--- SUPPLIED RECORDS ---
*****

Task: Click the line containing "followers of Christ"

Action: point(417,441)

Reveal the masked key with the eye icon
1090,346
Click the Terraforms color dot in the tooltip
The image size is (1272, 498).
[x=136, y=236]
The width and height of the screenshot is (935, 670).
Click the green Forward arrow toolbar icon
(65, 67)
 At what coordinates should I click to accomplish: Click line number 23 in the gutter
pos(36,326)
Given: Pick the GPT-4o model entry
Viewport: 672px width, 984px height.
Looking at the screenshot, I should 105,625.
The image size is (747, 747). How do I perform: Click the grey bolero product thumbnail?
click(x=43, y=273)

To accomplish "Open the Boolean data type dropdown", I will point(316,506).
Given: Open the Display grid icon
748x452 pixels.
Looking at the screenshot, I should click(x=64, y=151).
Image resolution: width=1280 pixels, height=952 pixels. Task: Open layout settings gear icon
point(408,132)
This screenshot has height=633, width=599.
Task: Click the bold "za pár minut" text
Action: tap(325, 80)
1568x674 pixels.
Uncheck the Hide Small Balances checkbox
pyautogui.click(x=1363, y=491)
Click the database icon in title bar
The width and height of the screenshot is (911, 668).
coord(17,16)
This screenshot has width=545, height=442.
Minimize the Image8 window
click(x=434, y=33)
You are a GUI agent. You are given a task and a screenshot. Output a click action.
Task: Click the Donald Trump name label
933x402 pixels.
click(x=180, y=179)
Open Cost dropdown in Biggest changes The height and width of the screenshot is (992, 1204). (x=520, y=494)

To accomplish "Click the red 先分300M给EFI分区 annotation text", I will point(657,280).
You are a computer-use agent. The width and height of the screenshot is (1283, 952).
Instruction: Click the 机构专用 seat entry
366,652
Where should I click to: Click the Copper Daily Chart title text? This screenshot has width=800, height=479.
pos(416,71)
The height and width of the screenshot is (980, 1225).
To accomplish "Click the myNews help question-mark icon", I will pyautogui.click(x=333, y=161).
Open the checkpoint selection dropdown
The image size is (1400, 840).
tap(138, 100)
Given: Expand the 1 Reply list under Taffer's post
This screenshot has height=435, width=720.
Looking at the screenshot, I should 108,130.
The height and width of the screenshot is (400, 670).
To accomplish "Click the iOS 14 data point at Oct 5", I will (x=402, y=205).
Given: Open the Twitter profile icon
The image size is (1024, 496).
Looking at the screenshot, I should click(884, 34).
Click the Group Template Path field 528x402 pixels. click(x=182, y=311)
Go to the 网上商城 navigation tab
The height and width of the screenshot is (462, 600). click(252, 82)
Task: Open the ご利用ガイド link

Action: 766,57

*****

--- TASK OBJECTIVE ---
Could you restate word for word the lines above from the one containing "Instruction: Click the 机构专用 seat entry" through the one containing "Given: Expand the", both included, and nothing else?

--- OUTPUT BELOW ---
Instruction: Click the 机构专用 seat entry
366,652
Where should I click to: Click the Copper Daily Chart title text? This screenshot has width=800, height=479.
pos(416,71)
The height and width of the screenshot is (980, 1225).
To accomplish "Click the myNews help question-mark icon", I will pyautogui.click(x=333, y=161).
Open the checkpoint selection dropdown
The image size is (1400, 840).
tap(138, 100)
Given: Expand the 1 Reply list under Taffer's post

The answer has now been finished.